I have a question about how the Nagios service checks trigger a down. From what I’ve been able to tell, it triggers on “OK:” to show green/good, but I am testing the “check_rbl” plugin which is coming back with an OK (notice there’s no colon after OK) and LibreNMS is tagging it as a down.
I ran a diagnostic -d on the check-services.php and it comes back with an OK, but the only difference on the results line is that this OK doesn’t have a colon immediately following the OK. I was wondering if that’s what is triggering the down?
I’m just trying to see if it’s something in LibreNMS or if its something I need to take up with the guy who wrote the check_rbl plugin. I’ve been using this on Nagios for quite a while without any issue, but as I’ve been porting my Nagios checks over to Libre, this one popped up as a problem child.
I think it’s the actual status of the script we check, i.e run check_rbl with the params used and then do echo $? and see what is output.
You should pastebin the outpug of ./check-services.php -d
The funny thing is, the results are coming the same either way that I run the plugin - it comes back OK. Due to the sensitivity of the IP addresses and our company information, I’ve blanked out that data in this screenshot:
Not sure what else to suggest. You could try and disable that cron entry, run the update and see if it stays green.

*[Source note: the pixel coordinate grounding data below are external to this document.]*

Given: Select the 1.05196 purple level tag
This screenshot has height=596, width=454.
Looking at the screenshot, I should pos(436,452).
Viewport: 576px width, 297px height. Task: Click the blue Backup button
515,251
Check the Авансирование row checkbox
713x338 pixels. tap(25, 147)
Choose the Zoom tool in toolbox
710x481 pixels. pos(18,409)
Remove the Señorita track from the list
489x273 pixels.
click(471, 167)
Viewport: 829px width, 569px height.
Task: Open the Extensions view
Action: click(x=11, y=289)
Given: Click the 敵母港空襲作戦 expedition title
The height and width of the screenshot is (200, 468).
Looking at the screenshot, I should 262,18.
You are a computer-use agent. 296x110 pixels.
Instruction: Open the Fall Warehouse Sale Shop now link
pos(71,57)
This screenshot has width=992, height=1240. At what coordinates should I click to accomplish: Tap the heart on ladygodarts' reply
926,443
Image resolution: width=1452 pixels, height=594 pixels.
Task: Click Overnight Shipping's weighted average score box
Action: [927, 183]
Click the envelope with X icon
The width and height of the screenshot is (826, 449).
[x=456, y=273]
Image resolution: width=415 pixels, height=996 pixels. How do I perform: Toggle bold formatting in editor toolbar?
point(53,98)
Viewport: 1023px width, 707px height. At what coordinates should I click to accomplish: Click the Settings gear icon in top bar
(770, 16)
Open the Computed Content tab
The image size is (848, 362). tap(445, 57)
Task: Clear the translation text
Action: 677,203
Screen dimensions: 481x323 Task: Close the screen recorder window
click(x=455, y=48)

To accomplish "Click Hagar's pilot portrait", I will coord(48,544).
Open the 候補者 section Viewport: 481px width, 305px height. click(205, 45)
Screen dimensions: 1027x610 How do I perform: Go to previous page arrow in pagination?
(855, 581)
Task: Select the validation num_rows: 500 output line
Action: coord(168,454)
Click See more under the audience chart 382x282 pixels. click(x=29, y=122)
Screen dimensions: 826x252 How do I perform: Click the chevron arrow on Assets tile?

If it doesn’t something else is updating the db.
Well, i know that I’ve run the commands specified as part of the installation document because I missed them initially and posted about it a week or two ago.
I just turned off SELinux and rebooted to see if that would make any difference, but so far, nothing.
I also changed the location of the .ini file to live in the /opt/librenms folder in case there’s some where permissions issue, but again, nothing. It is still erroring out, but when I run ./check-services.php -d manually, it comes back okay.
I also tried chmod 777 on the ini file to make sure the world had access to it in case that was the problem, but it’s still throwing the same error.
Surprise… I got it working.
It seems it’s something to do with the check_rbl plugin. The latest version seems to have an issue with LibreNMS’s way of polling the service because as soon as I put in a much older version of the plugin in, it worked fine.